A truss is a type of belt with padding which goes over the inguinal canal to keep the hernia from coming out during normal activity. They are generally uncomfortable, will not cure the hernia and do not prevent strangulation. We strongly recommend against the use of a truss except in those very rare people who are too sick to undergo operative repair of the hernia. A truss must NEVER be used on a femoral hernia.
Laparoscopic or keyhole surgery for hernias has evolved over the last 20 years. There have been several different ways of performing keyhole surgery for hernia, but the worldwide trend is toward the totally extra peritoneal (TEP) repair which is what we at LapSurgery Australia perform. The advantage of this method is that the peritoneum (the cavity containing the bowels) is not entered. A space is made by inflating a balloon between the lining of the peritoneal cavity and the groin muscles and inflating the space with CO2 gas to create a working space.
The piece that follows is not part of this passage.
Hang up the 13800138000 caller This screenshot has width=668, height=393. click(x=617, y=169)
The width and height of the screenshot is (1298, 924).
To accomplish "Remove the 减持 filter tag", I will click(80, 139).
The standard (non-keyhole) operation involves a large incision in the groin (or both groins if there are hernias present on both sides), finding the hernia and patching the defect with polypropylene mesh.
In the keyhole operation a 1.5 cm (3/4 inch) incision is made just below the umbilicus (bellybutton) and two further tiny incisions are placed between the umbilicus and the pubis. No further incisions are required even if there are hernias in both groins. The hernia is identified and the defect repaired with mesh as in the open (non-keyhole) operation.
No. There are a number of reasons why an individual may be better off with the non-keyhole operation:
1. Very large hernias may not be suitable for keyhole repair.
2. Patients with previous lower abdominal surgery may not be suitable.
3. Patients unable to tolerate a general anaesthetic are not suitable.
4. Patients who do not have a need for quick recovery may be better off with the less complex non-keyhole operation.
5. Patients without private health cover may find the extra hospital costs of the keyhole operation are not justified.